BEGIN SELECTED EXTRACT

France Bids Adieu to Plastic Cups, Plates and Cutlery

Published On November 11, 2016 | By Hannah Ellsbury | News

Beginning in 2020, a new law in France will ban plastic cutlery, cups and plates and make it the first country to make a change of this kind. It’s part of France’s Energy Transition for Green Growth Act, which also banned disposable plastic bags in the country and went into effect in March of this year.

The law requires that disposable tableware meets two parameters – it must be made from 50% biologically-sourced materials and it must be compostable at home.

France’s increased restrictions on plastic products are a result of the global climate agreement made in Paris in 2015, during which various nations met to slow the effects of climate change.

Fossil fuels are necessary in the production of plastic products, a process that contributes to climate change. Single-use, disposable plastic products like bags, water bottles, cups and cutlery will not biodegrade and ultimately end up in landfills or polluting waterways and oceans – with an adverse effect on wildlife.

END SELECTED EXTRACT
BEGIN DATA FOR REVIEW

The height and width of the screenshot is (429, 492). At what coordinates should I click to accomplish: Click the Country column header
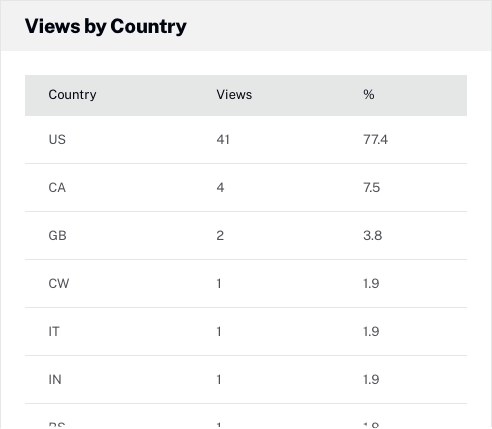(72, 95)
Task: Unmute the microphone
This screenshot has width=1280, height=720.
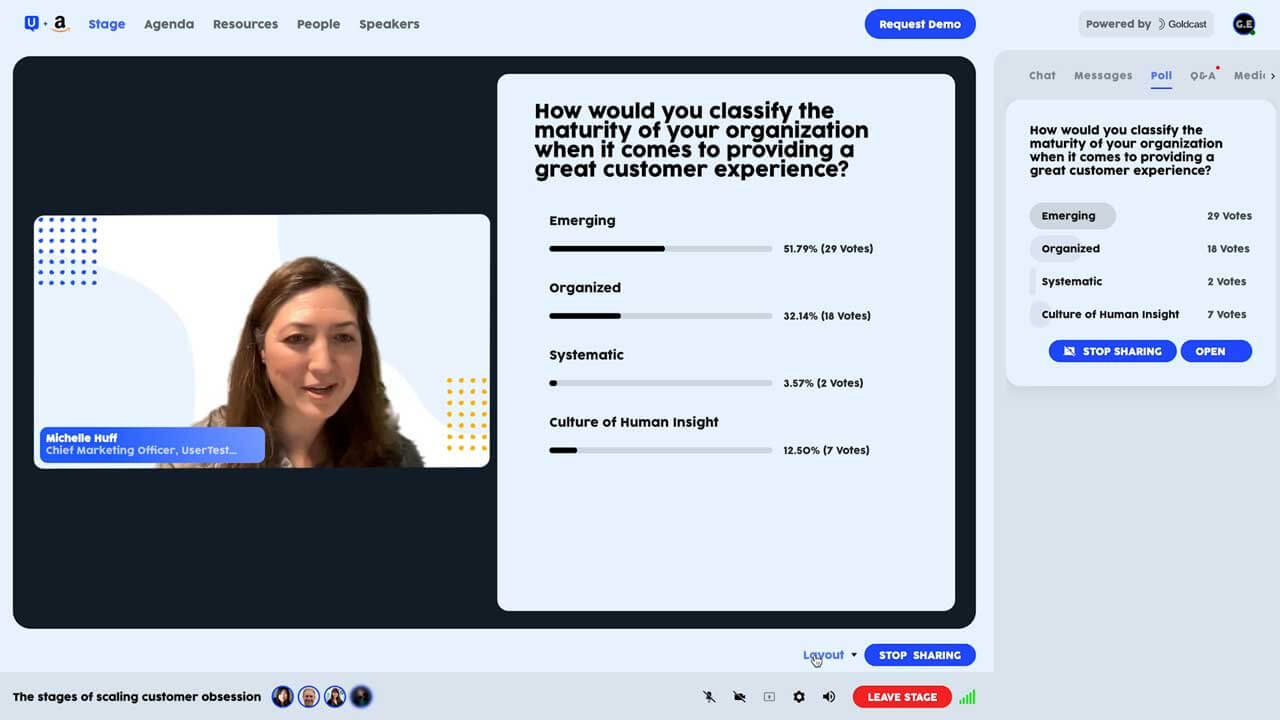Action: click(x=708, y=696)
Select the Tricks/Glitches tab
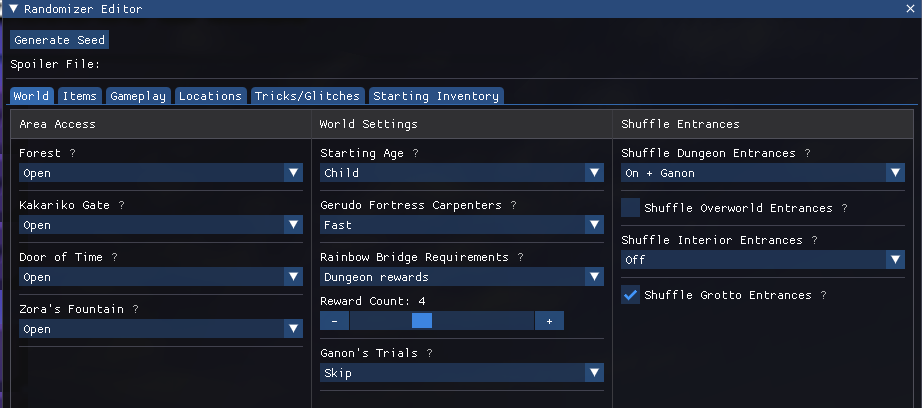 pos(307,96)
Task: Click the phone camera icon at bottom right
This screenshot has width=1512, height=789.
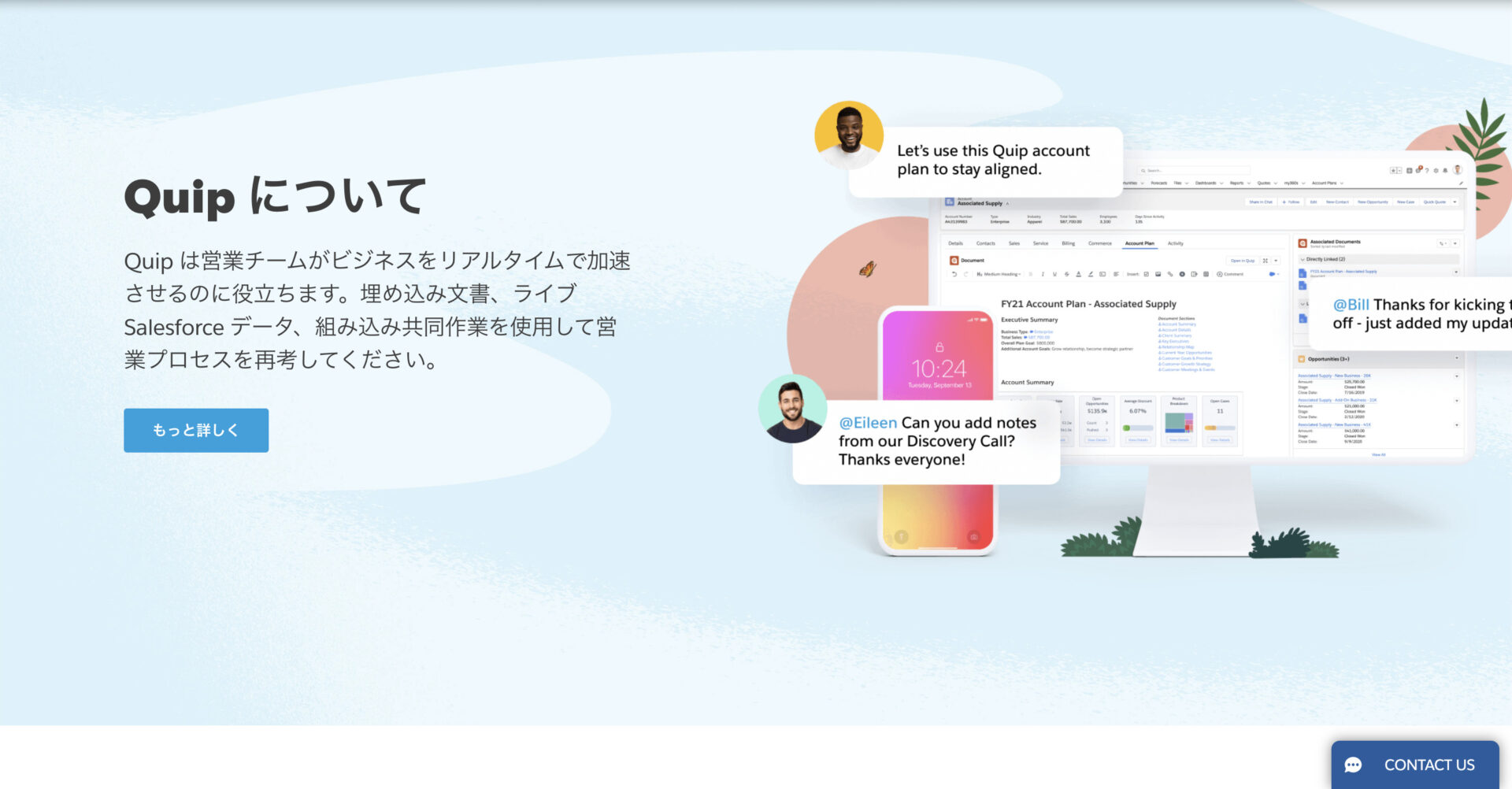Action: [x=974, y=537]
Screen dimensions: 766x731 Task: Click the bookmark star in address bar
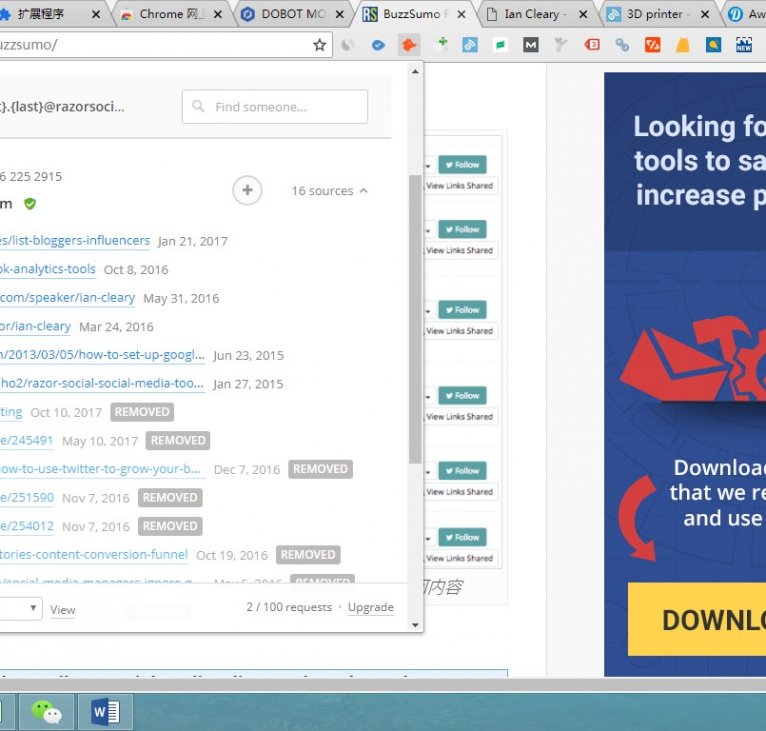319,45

END DATA FOR REVIEW

- EXERCISE SET
1. Which single-use, disposable plastic products does the article on France's plastic tableware ban name in its final paragraph?
2. Set down, word for word, the part of the article on France's plastic tableware ban starting at "The law requires" and ending at "effect on wildlife.".
3. Resume the article on France's plastic tableware ban, picking up right after its last sentence.

- OUTPUTS FOR THE TASKS
1. Bags, water bottles, cups and cutlery.

2.
The law requires that disposable tableware meets two parameters – it must be made from 50% biologically-sourced materials and it must be compostable at home.

France’s increased restrictions on plastic products are a result of the global climate agreement made in Paris in 2015, during which various nations met to slow the effects of climate change.

Fossil fuels are necessary in the production of plastic products, a process that contributes to climate change. Single-use, disposable plastic products like bags, water bottles, cups and cutlery will not biodegrade and ultimately end up in landfills or polluting waterways and oceans – with an adverse effect on wildlife.

3.
François Hollande, the president of France, believes the new law will make his country “… an exemplary nation in terms of reducing greenhouse gas emissions, diversifying its energy model and increasing the deployment of renewable energy sources.”

The ban has its protesters as well. Pack2Go Europe, a trade group of European packaging manufacturers, is pressuring the European Commission to initiate a legal battle against France on the basis that the ban violates EU law on the free movement of goods.